Hacking My Garage With A Raspberry Pi

Posted on March 29, 2013

Several months ago our Craftsman garage door openers stopped responding to our remotes. I tried everything I could think of to fix this problem, short of buying anything new. Garage door opener parts are expensive, to the point buying new openers is a better option.

After much research I found out that RF interference was the issue. No new remote or logic board was going to solve the issue, even getting new openers wouldn’t solve the issue.

By knowing the wall switches work by simply closing the circuit I set out for a wireless solution that we could control from our iPhones. I wanted to try my hand at an Arduino, but getting WiFi to one isn’t cheap. I then discovered the Raspberry Pi had programmable pins. Getting wireless to the Pi was nearly $80 cheaper, plus it allowed me to leverage languages I already knew. I soon placed an order on Amazon for all my parts.

Don’t forget (assuming you don’t have these lying around):

After getting the parts in I wrote a quick node.js app that serves a single page and also has a 2 backend requests to open each garage. I also quickly wrote an iOS app as well. I’m using Forever to make sure the app stays up. To install node.js and forever from your command line on the Raspberry Pi enter these commands.

$ sudo apt-get install node
$ sudo npm install forever -g

The only issue I came across was that the relay I bought turned on when firing low, and off when high. The Raspberry Pi has a default state of low, but the GPIO pins are set to input mode so the relay doesn’t immediately fire until the pin is set for output.

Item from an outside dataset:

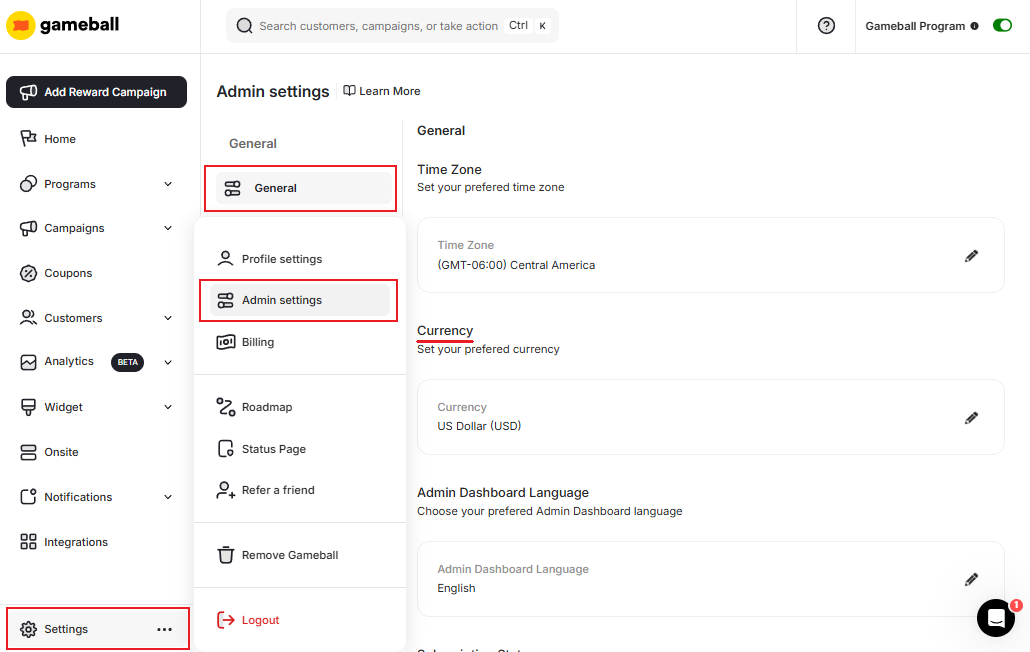Select the Coupons icon in sidebar
Viewport: 1030px width, 652px height.
(x=28, y=273)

As far as wiring goes, I have 2 sets of door switches. The regular wall switches that came with the openers which are right next to each other, then a separate set of switches wired in another part of the garage. I went to Lowes and got some Alarm Wire (it has 4 wires inside of it), this made me only have to make one run from the Pi. I just connected my wires to the back of each wall switch using the COM and NO ports from the relays. It doesn’t matter how these are connected as you are just completing the circuit. I used this guide in my plans for this project.

Raspberry Pi With SainSmart Relay Wiring

I have open sourced the node.js app at brentnycum/garage-node. I have also open sourced the iOS app at brentnycum/garage-ios, in order to put this on your device you need an iOS Developer Account from Apple. I ended up creating my own fork of pi-gpio to handle using the additional GPIO pins on the Raspberry Pi Model B Rev 2.0 that I used, as I soldered the relay to the board instead of using the pins. The wiring above matches my node app.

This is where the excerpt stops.